NSW Premier Gladys Berejiklian will allow so-called "amnesty bins" for pill-carrying musical festival-goers from 28 December.
The NSW premier is standing firm in her opposition to pill testing but has announced she'll allow amnesty bins at festivals for revellers to discard illegal drugs without penalty.
Gladys Berejiklian on Wednesday announced the bins will be introduced from December 28.
They form part of the coalition government's response to recommendations made by deputy state coroner Harriet Grahame after an inquest into six MDMA-related deaths at NSW music festivals.
"We believe amnesty bins are a good way to increase safety so that young people, if they see police or if they see other activity, don't panic," Ms Berejiklian told reporters in Sydney.

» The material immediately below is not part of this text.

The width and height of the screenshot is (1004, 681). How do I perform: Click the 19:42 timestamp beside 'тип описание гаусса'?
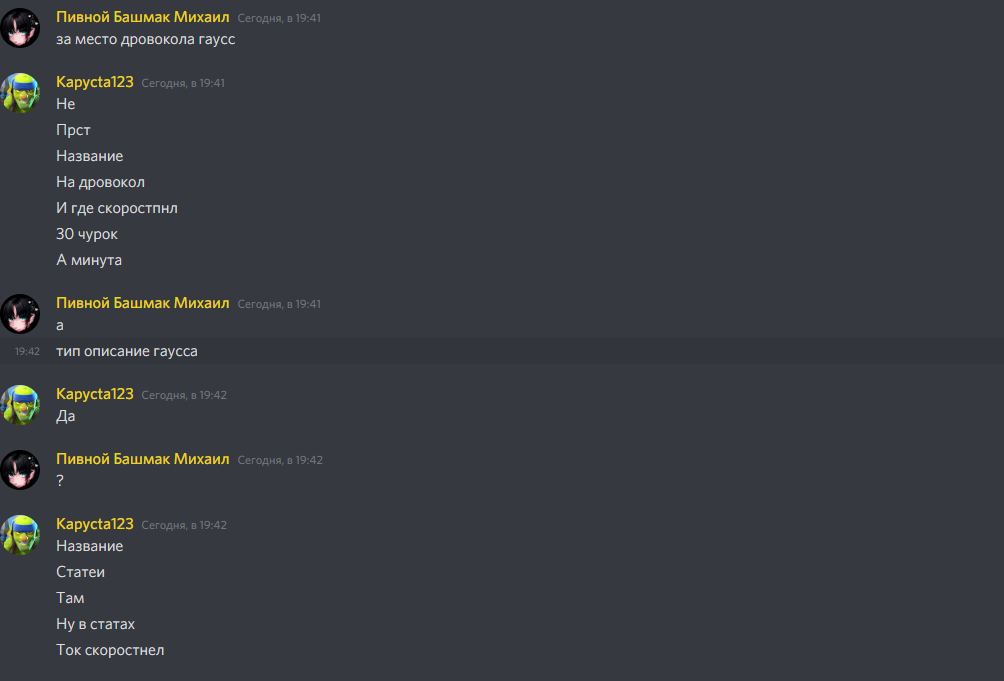click(x=28, y=351)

"You have the opportunity, without any questions asked, to throw those pills into the bin, we're doing everything we can to reduce the incidences of young people dying."
Ms Grahame in November criticised high-visibility policing at festivals and urged the force to stop using sniffer dogs which can lead to panic ingestion, double dosing and pre-loading.

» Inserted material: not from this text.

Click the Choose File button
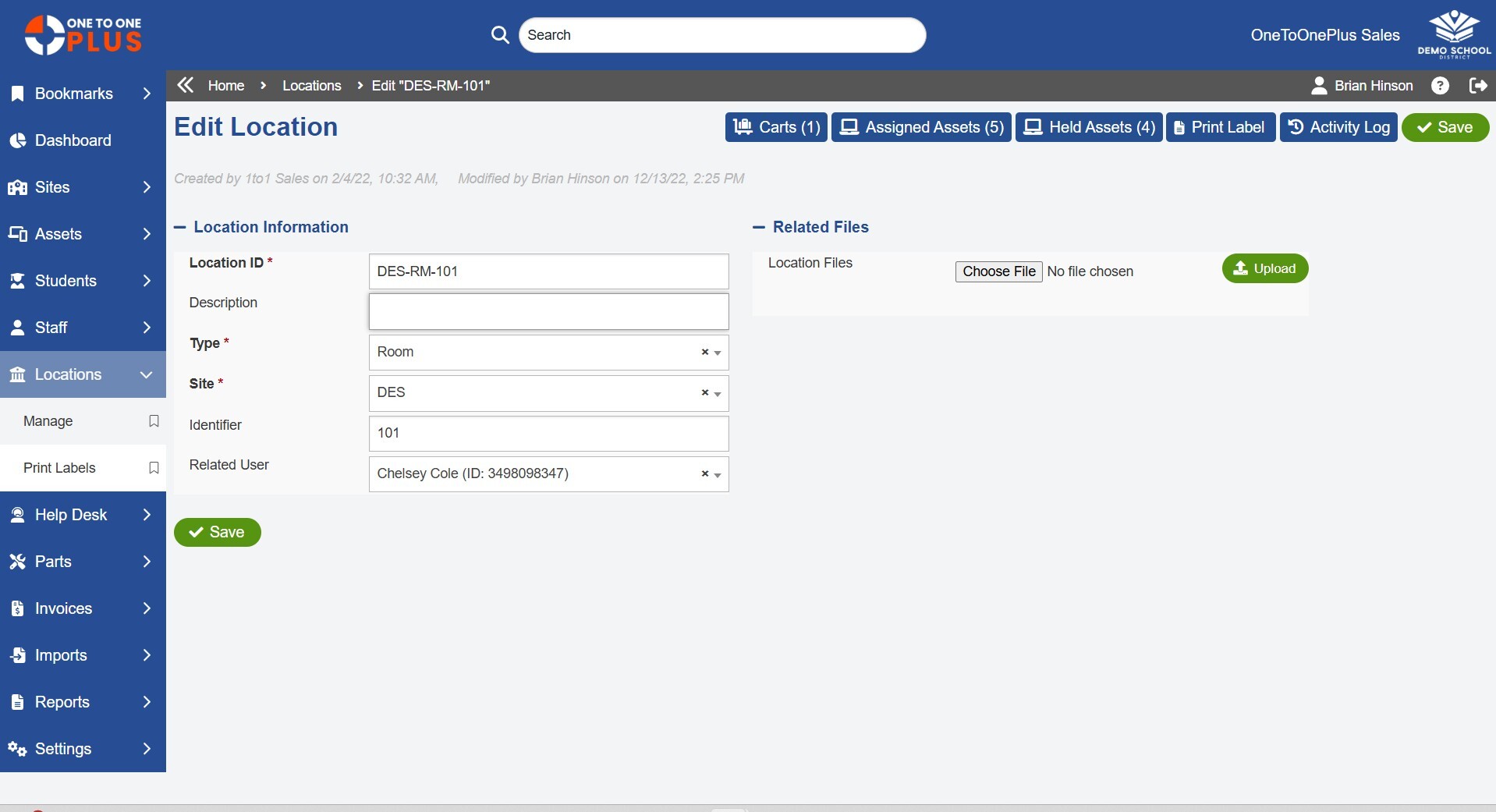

The coroner also recommended pill testing which she argued could provide "a brief harm reduction intervention".
But Ms Berejiklian on Wednesday continued to rule out a trial of pill testing.

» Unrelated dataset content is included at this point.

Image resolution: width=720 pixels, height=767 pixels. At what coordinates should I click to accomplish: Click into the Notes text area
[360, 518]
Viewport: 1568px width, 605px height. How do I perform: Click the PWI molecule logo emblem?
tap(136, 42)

The premier was asked whether she'd support the testing of drugs put into the amnesty bins so festival-goers could be alerted to the presence of a potential "bad batch".
"I want to send the strongest message out to the community about not taking pills," she said.
"We have some opportunities to further consider if we need to do anything more, I'm not going to close the door on that. I am closing the door on pill testing."